AGI - Dopo aver subito l'amputazione di entrambe le gambe dopo un bombardamento israeliano a Gaza un anno fa, la giovane Layane Al Nasr non pensava che sarebbe mai stata in grado di camminare di nuovo. Oggi si erge orgogliosa sui suoi arti artificiali, ma l'ansia la rode.
Il 14enne è uno degli oltre 2.000 palestinesi feriti o malati accolti con i loro cari negli Emirati Arabi Uniti dall'inizio della guerra tra Israele e Hamas innescata da un attacco del movimento islamista palestinese il 7 ottobre 2023 sul suolo israeliano.
"Quando mi hanno parlato delle protesi quando sono arrivata, non sapevo nemmeno che esistessero", dice, facendo qualche passo, sorretta da stampelle.
Con il sorriso sulle labbra, racconta la storia delle operazioni, della riabilitazione e della ritrovata speranza. Ma alla fine l'emozione l'ha raggiunta.
"Quello che mi spaventa oggi è perdere i miei fratelli, le mie sorelle e mio padre", ha detto, scoppiando in lacrime.
Come rappresaglia per l'attacco del 7 ottobre, che ha provocato la morte di oltre 1.200 persone da parte israeliana secondo un conteggio basato su dati ufficiali, Israele ha lanciato un'offensiva a Gaza che ha lasciato più di 45.400 morti e più di 100.000 feriti, secondo il ministero della Salute di Hamas.
"Non mi interessa quello che mi succede, l'importante è che non succeda loro nulla", ripete Layane Al Nasr.
Come lei, la maggior parte dei sopravvissuti è perseguitata dai ricordi della guerra e dalla paura di perdere coloro che si sono lasciati alle spalle.
Vite sospese
I palestinesi mutilati sono arrivati negli Emirati Arabi Uniti in piccoli gruppi durante le evacuazioni umanitarie degli ultimi mesi. Alloggiano all'Emirates Humanitarian City, un complesso residenziale ad Abu Dhabi, che comprende un servizio di ristorazione, una scuola, una moschea e un centro sanitario.

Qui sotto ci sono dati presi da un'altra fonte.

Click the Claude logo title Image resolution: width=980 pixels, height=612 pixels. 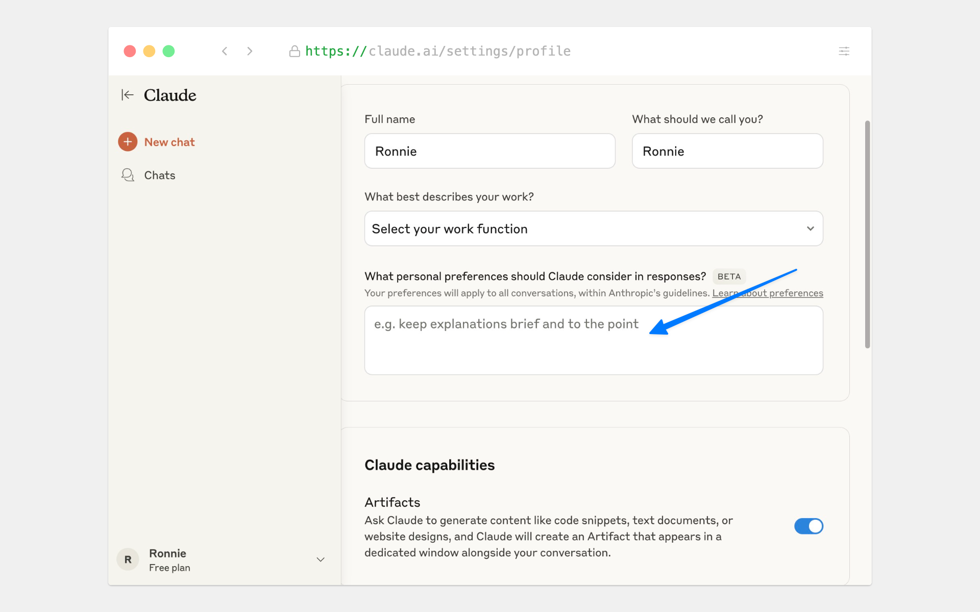point(170,95)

"Grazie alle protesi e alle cure fornite, i pazienti hanno riacquistato la loro autonomia", afferma il fisioterapista Moustafa Ahmed Naji Awad.
Ma la cosa più difficile da affrontare, ammette, è l'impatto psicologico.

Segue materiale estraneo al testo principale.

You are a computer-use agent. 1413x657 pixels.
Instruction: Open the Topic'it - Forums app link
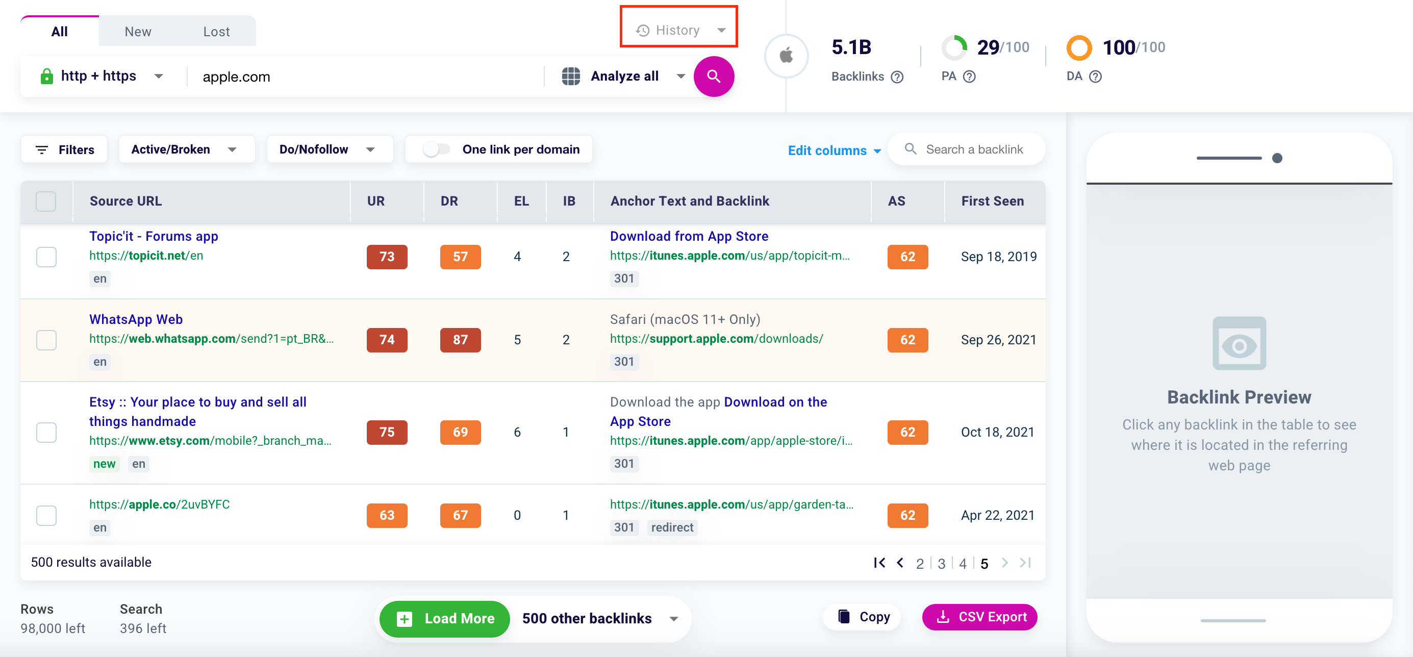(x=154, y=236)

Faten Abu Khoussa, che è venuta con la figlia di 10 anni, Qamar, può testimoniarlo.
La ragazza, che si è trovata sotto le bombe mentre andava a comprare un pacchetto di patatine a Gaza, ha perso una gamba. Anche se Qamar ha ritrovato un po' della sua gioia di vivere, sua madre dice che "è ancora molto difficile, lei che non amava altro che giocare sul suo scooter".
E "si sente sola senza i suoi fratelli e sorelle", che si sono rifugiati in Egitto.
Separata da alcuni dei suoi figli che ha cresciuto da sola dopo la morte del marito, Faten Abu Khoussa sta cercando disperatamente di portarli negli Emirati. Nel frattempo si sente "come sospesa", incapace di proiettarsi nel futuro.
Le autorità degli Emirati dicono che questi palestinesi saranno chiamati a tornare a casa, quando le condizioni lo permetteranno.
Ahmad Mazen, 15 anni, che è venuto con sua madre, avrebbe dovuto ricongiungersi con suo padre e suo fratello dopo aver avuto una protesi tibiale. Ma poco dopo il suo arrivo, ha appreso che erano stati uccisi in un bombardamento.
La sua unica consolazione: il calcio, la sua passione, che sta pian piano ricominciando a giocare, e questa "sensazione indescrivibile" di poter tirare di nuovo un pallone.